Nuntio vobis gaudium magnum : joie publique et joie privée, joie de la nation et de la famille, joie de la rue et de la maison ; toute démonstrative et extérieure qu’elle était, l’allégresse de tous gardait cependant pour chacun l’air ému d’un bonheur intime. Une longue quinzaine durant, d’une extrémité du royaume à l’autre, ce n’ont été que réjouissances, cortèges historiques, illuminations, réceptions et dîners, — car on ne concevrait pas que la Hollande n’eût pas célébré même à table l’avènement de sa jeune Reine. — L’un de ces cortèges historiques, à Zeist, figurait une entrée dans une de leurs bonnes villes des grands Orange-Nassau. Les commissaires allaient devant en landau, recueillant les applaudissemens et saluant avec gravité ; puis venait une chevauchée d’habits noirs et de chapeaux hauts de forme : les gros fermiers de la région, montés sur leurs plus belles bêtes ; et derrière, précédant des chars allégoriques, les hauts seigneurs et les vaillans guerriers que furent le Taciturne, Maurice, et Frédéric-Henri. Ils avaient vraiment fière tournure ; de l’histoire vivante passait vraiment en eux ; et c’était cette histoire vivante qu’en eux contemplaient et admiraient de tout leur cœur des hommes comme le docteur Schaepman ou M. Fransen van de Putte, qui savaient pourtant, et n’oubliaient pas, que ce faux Maurice était le boulanger, et ce faux Guillaume le boucher du village.
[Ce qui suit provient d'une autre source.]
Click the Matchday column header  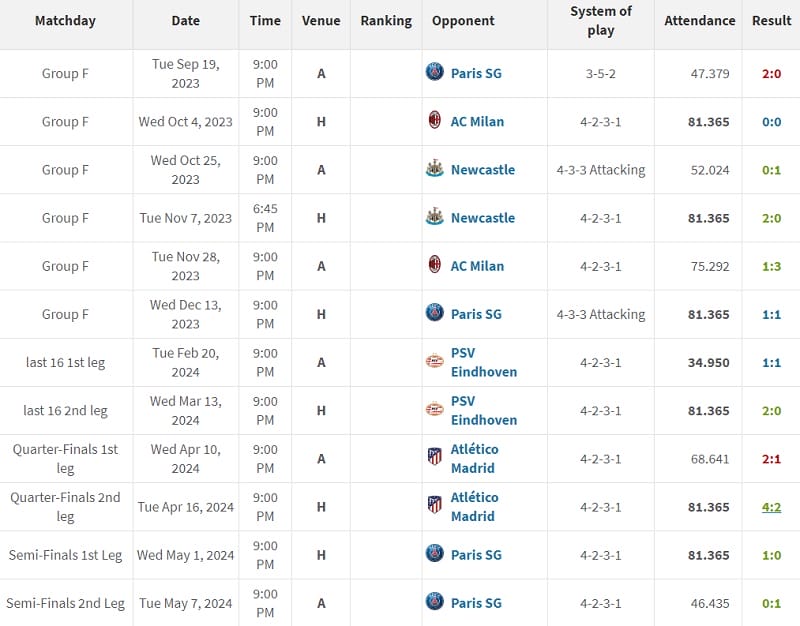click(x=65, y=21)
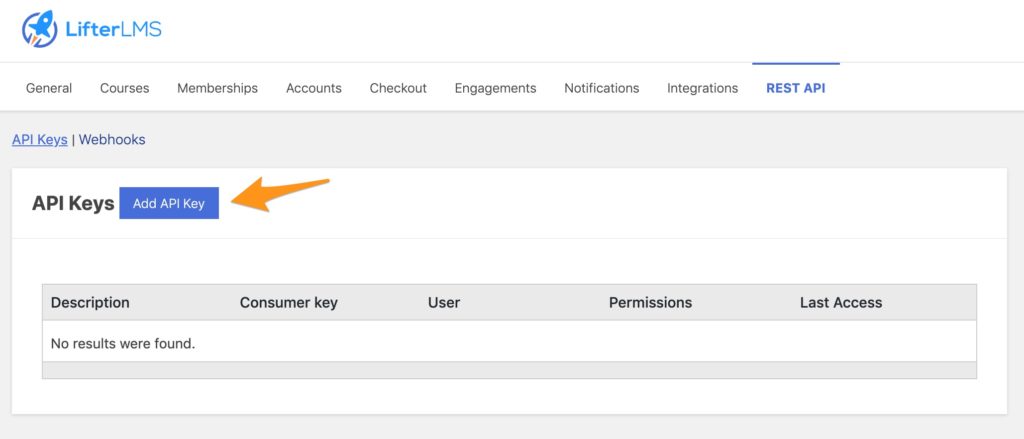
Task: Click the API Keys sub-navigation link
Action: tap(40, 140)
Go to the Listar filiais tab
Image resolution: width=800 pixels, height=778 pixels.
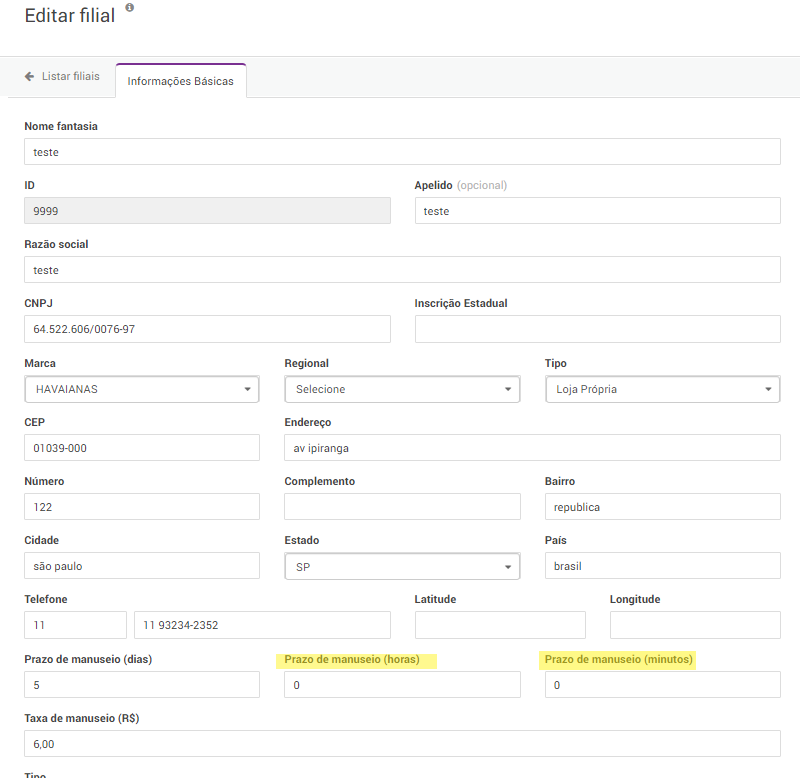[x=62, y=76]
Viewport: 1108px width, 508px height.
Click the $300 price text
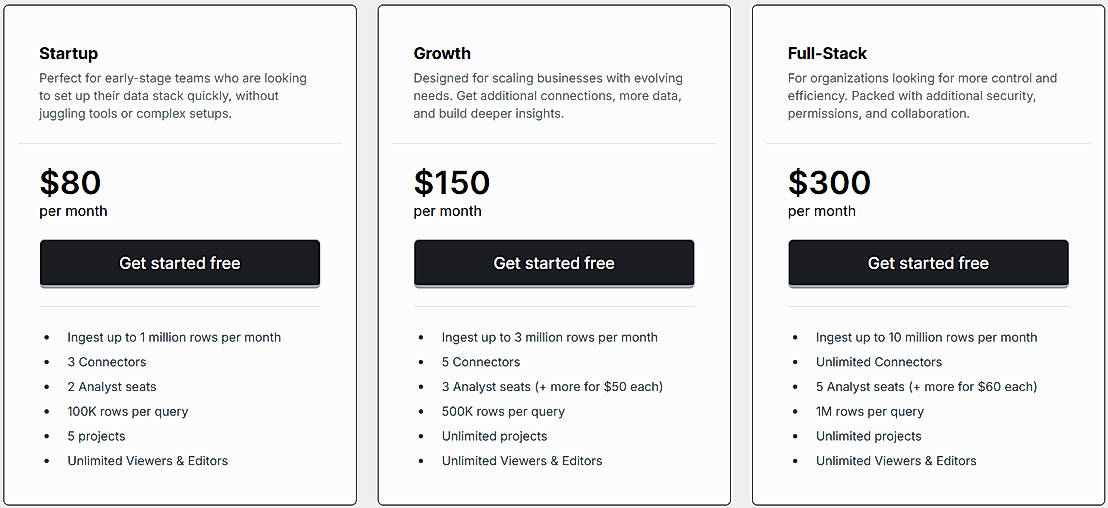point(829,182)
Non loin de Zeist, à Doorn, autre programme : un déjeuner réunissait la commune entière, enfans et vieillards, riches et indigens, sur la pelouse du château, et les invités s’y rendaient processionnellement, tenant des rameaux ou des bannières, aux larges et mâles accens du Wilhelmus, dans le flamboiement d’un midi italien, — « le soleil d’Orange. » — De même qu’ailleurs, en des temps déjà lointains, on plantait l’arbre de la liberté, eux, ils plantaient, avec des acclamations et des prières, l’arbre de 1& loyauté et de la royauté, l’arbre de Wilhelmine, le Wilhelminaboom ; et c’est de proche en proche, sur cette terre féconde, toute une forêt qui se lève. Mais, dès que l’ombre s’étendait, toutes les allées, toutes les pelouses de cette opulente contrée qui n’est qu’un vaste parc plein de vieux manoirs et de villas somptueuses, les chênes et les gazons s’allumaient, se piquaient, s’étoilaient d’une multitude de feux ; et la Néerlande s’endormait en une douce clarté orange.


II

Amsterdam avait épuisé toutes les ressources de la magnificence, et dans la première ville en avait surgi une seconde, de soie, de velours et d’or. La Reine y devait arriver le lundi 5 septembre vers deux heures, et dès dix heures du matin, il n’y avait pas une tribune qui ne fût prise d’assaut. En bas, sur les trottoirs, le flot populaire coulait ininterrompu : tout un peuple bon enfant, sous l’œil de ces militaires bons enfans que sont les gardes civiques. De temps en temps, un cavalier faisait piaffer sa monture, une musique jouait, — le Wilhelmus, toujours ; — une corporation de métier prenait position dans la haie. De temps en temps aussi, bourgeoisement, un garde civique levait sa gourde et buvait un petit coup ; on en voyait qui tenaient deux fusils, à tour de rôle, pendant que le camarade était allé dire bonjour à un ami ou fumer une cigarette… Rien de roide, rien de rigoureux ; c’était tout juste assez militaire et tout juste assez officiel : la foule faisait sa police elle-même, et, placide, heureuse d’être là, ne s’énervait point des longueurs de l’attente.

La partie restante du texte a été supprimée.